WRITTEN TASK → Update the stretch of records from the line containing "Image resolution: width=980" through the line containing "is (768, 1024)." by replacing "screenshot" with "image" and leaving everything else unchanged. Give back only those lines.

THE DATA →
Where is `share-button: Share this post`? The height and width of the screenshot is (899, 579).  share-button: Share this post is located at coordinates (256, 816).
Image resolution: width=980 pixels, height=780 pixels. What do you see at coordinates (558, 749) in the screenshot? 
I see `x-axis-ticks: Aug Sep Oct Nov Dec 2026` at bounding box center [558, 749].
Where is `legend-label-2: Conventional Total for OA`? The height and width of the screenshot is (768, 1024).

...

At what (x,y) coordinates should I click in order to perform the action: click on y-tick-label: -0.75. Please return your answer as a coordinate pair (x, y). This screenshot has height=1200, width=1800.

==

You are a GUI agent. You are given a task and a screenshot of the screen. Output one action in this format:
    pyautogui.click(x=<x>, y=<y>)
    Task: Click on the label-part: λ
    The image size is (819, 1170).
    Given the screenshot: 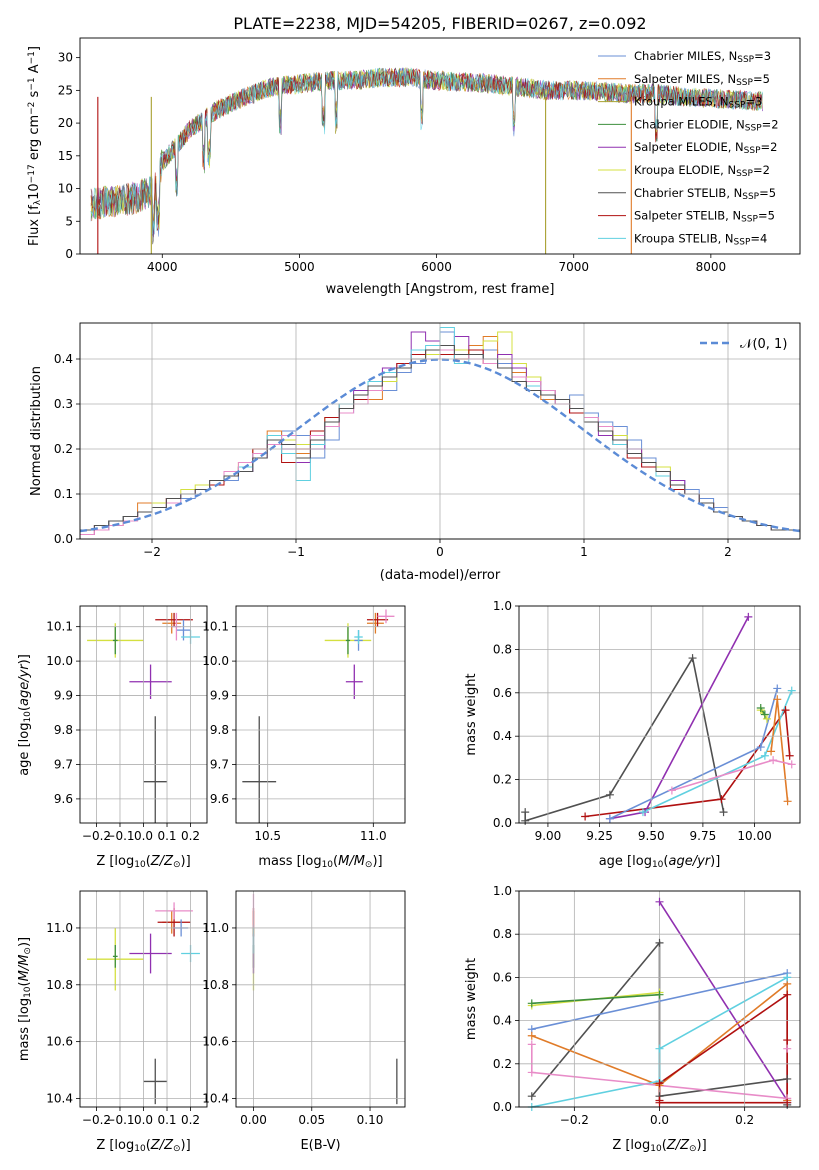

ANSWER TO THIS TASK →
Image resolution: width=980 pixels, height=780 pixels. What do you see at coordinates (558, 749) in the image? 
I see `x-axis-ticks: Aug Sep Oct Nov Dec 2026` at bounding box center [558, 749].
Where is `legend-label-2: Conventional Total for OA`? The height and width of the image is (768, 1024).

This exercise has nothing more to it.